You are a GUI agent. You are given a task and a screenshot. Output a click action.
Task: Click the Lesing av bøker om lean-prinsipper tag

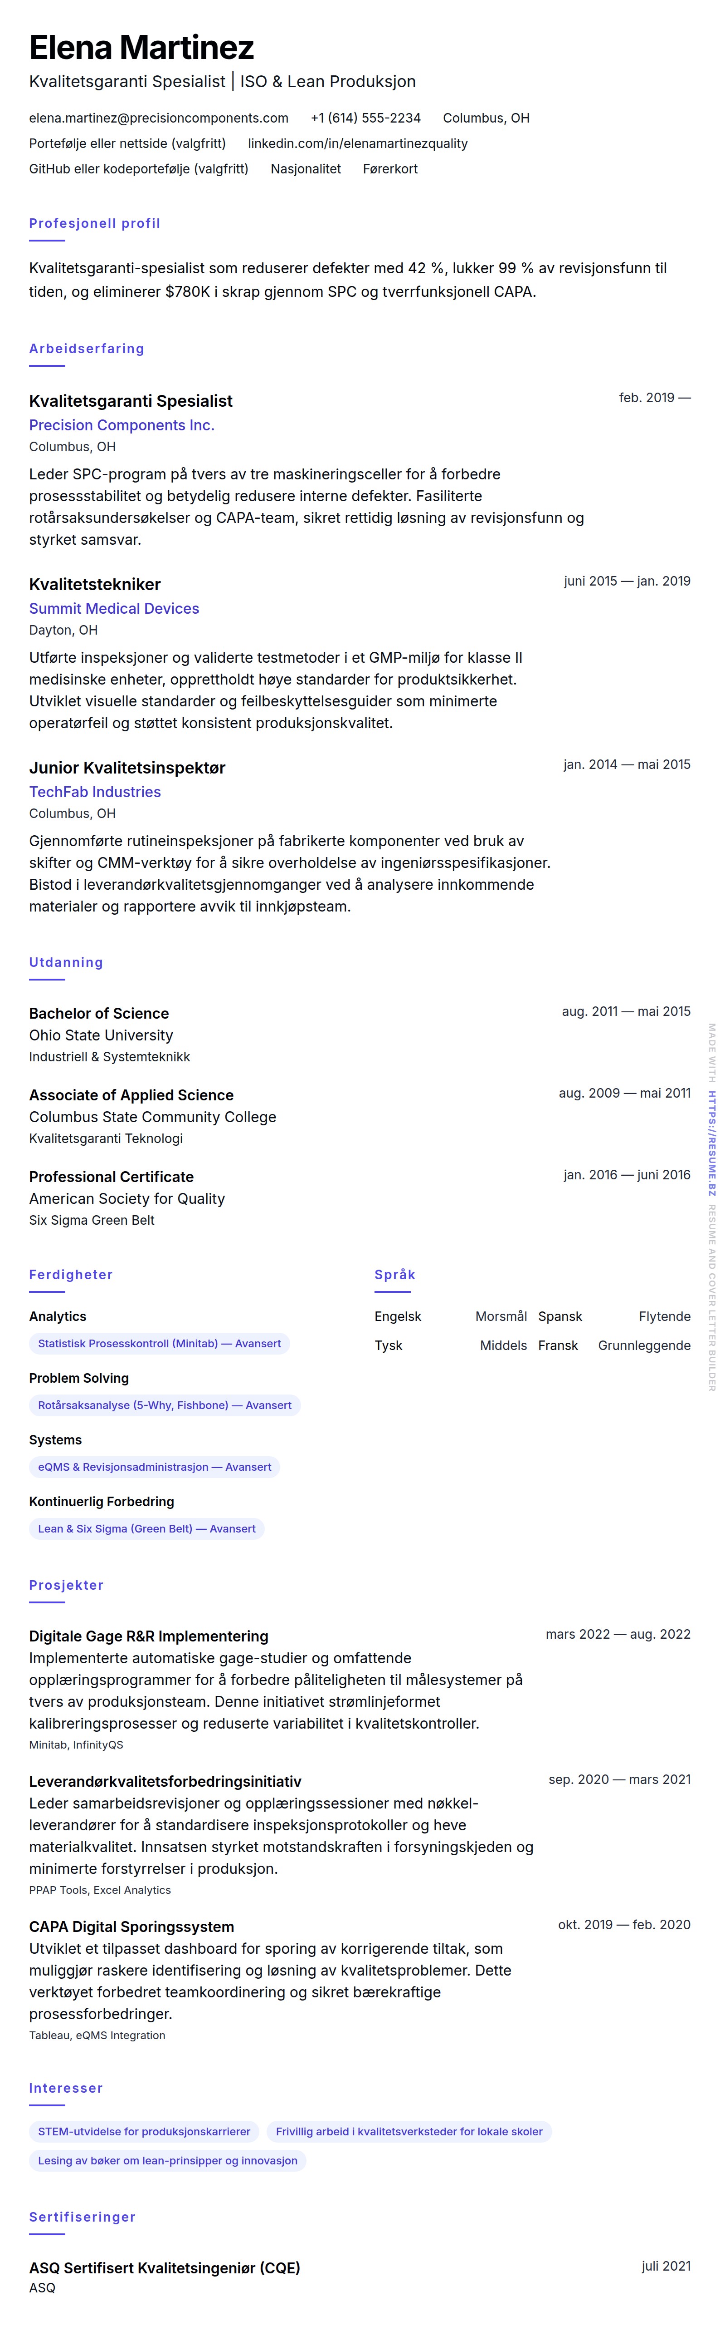coord(167,2161)
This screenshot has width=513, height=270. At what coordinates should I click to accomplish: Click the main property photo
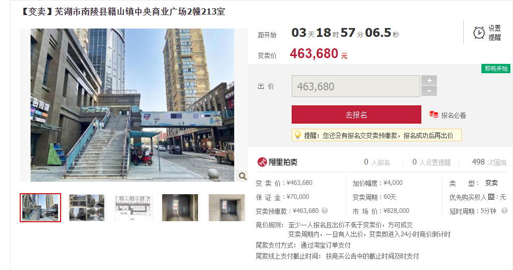pos(133,105)
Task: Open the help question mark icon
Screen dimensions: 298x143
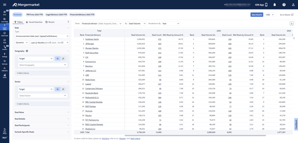Action: [284, 5]
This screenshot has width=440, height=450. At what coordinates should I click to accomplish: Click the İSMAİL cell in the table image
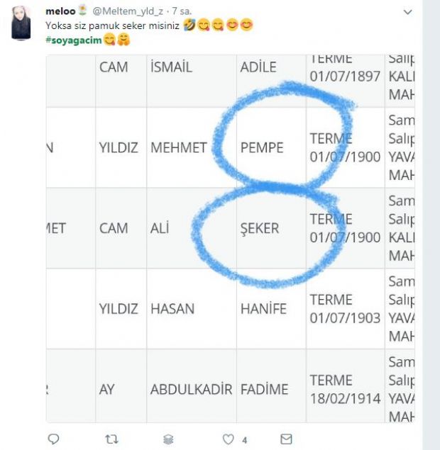pyautogui.click(x=172, y=67)
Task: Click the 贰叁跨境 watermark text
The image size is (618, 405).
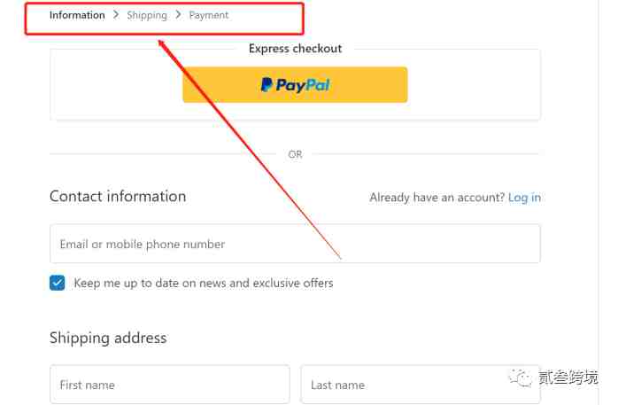Action: pyautogui.click(x=568, y=378)
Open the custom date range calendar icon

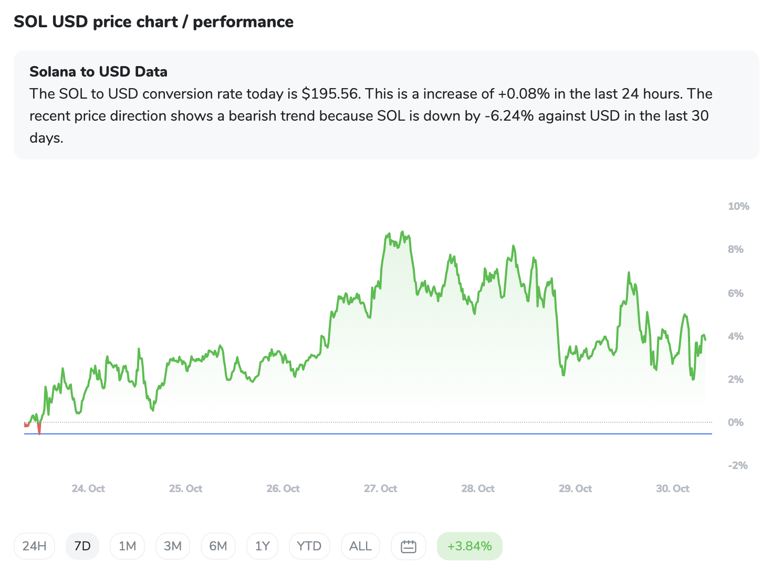[x=408, y=546]
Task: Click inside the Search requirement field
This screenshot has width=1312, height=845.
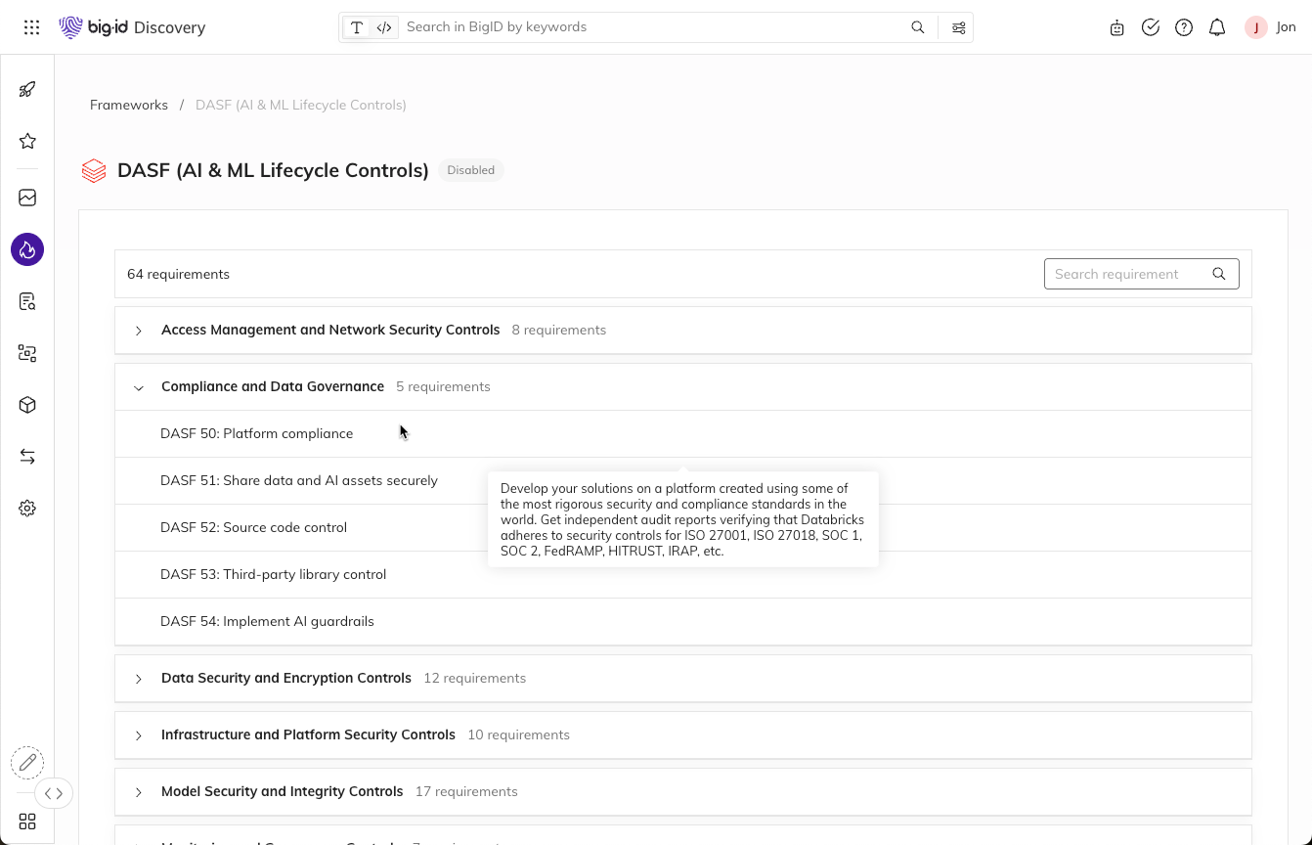Action: coord(1124,274)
....
*TRY IT*: Would you please print out all the records above exactly, minus any pictures?

*FINISHED EXERCISE*:
You are a GUI agent. You are given a task and a screenshot. Output a click action.
Task: Click the Lesing av bøker om lean-prinsipper tag

coord(167,2161)
This screenshot has width=513, height=270. At what coordinates should I click to accomplish: Click the main property photo
pos(133,105)
Task: Open the help question mark icon
Screen dimensions: 298x143
Action: [284, 5]
This screenshot has width=440, height=450. At what coordinates should I click to accomplish: Click the İSMAİL cell in the table image
pyautogui.click(x=172, y=67)
Task: Click the 贰叁跨境 watermark text
The image size is (618, 405).
Action: pyautogui.click(x=568, y=378)
Open the custom date range calendar icon

[x=408, y=546]
Task: Click inside the Search requirement field
This screenshot has width=1312, height=845.
Action: coord(1124,274)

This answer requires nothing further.